Pull every line containing the word "icon" out of the material below.

THE RECORDS:
:::::

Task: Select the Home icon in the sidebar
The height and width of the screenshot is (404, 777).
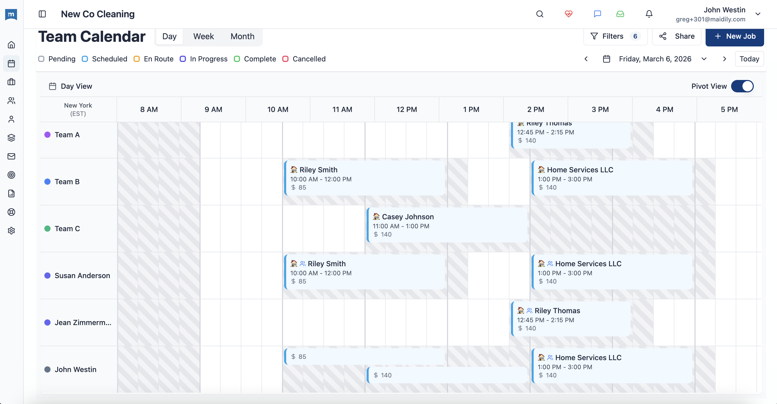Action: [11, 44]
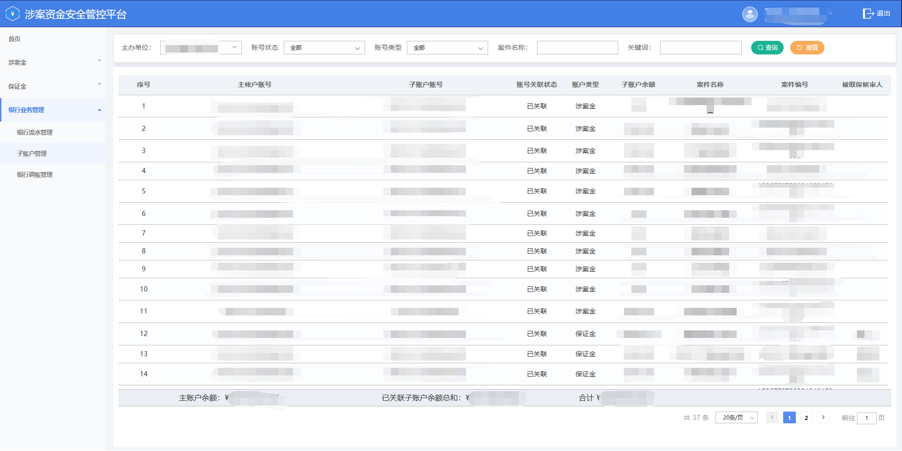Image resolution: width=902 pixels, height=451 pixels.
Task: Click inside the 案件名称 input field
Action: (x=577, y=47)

:::::

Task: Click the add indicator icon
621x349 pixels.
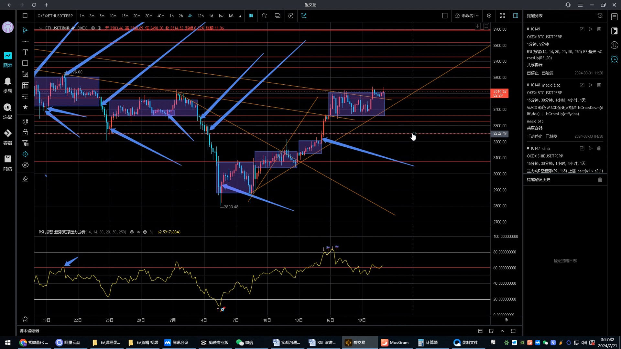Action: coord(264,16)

:::::

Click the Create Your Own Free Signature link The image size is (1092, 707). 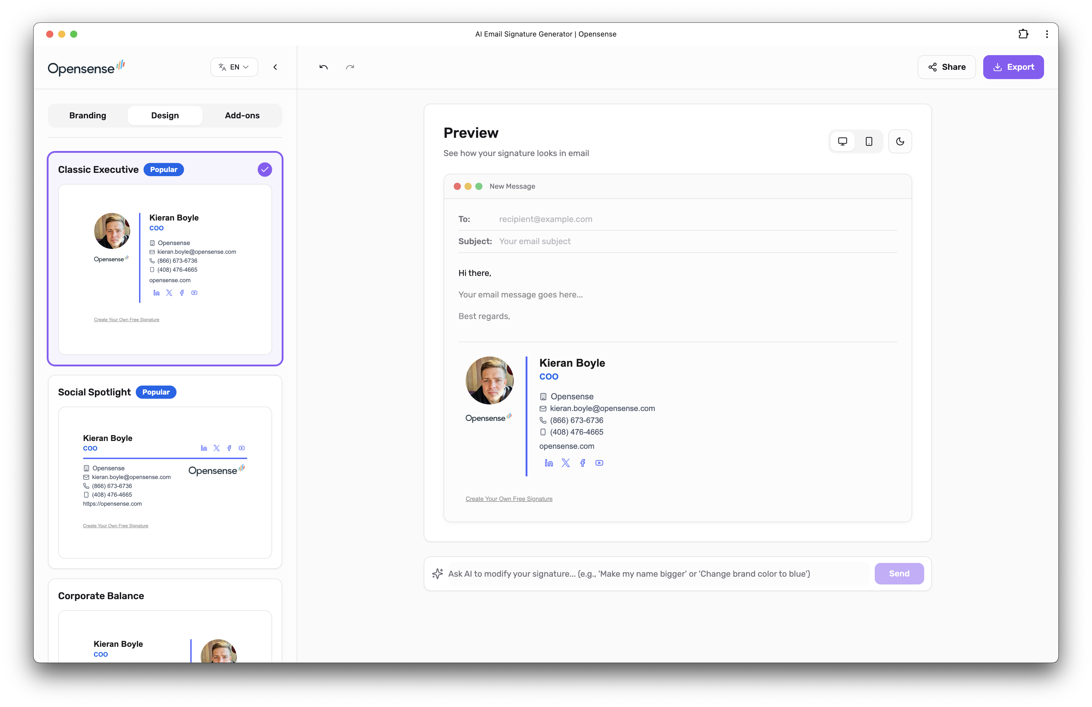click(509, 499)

:::::

ANSWER FOR THIS EXERCISE:
Task: Select the Home icon in the sidebar
Task: Click the add indicator icon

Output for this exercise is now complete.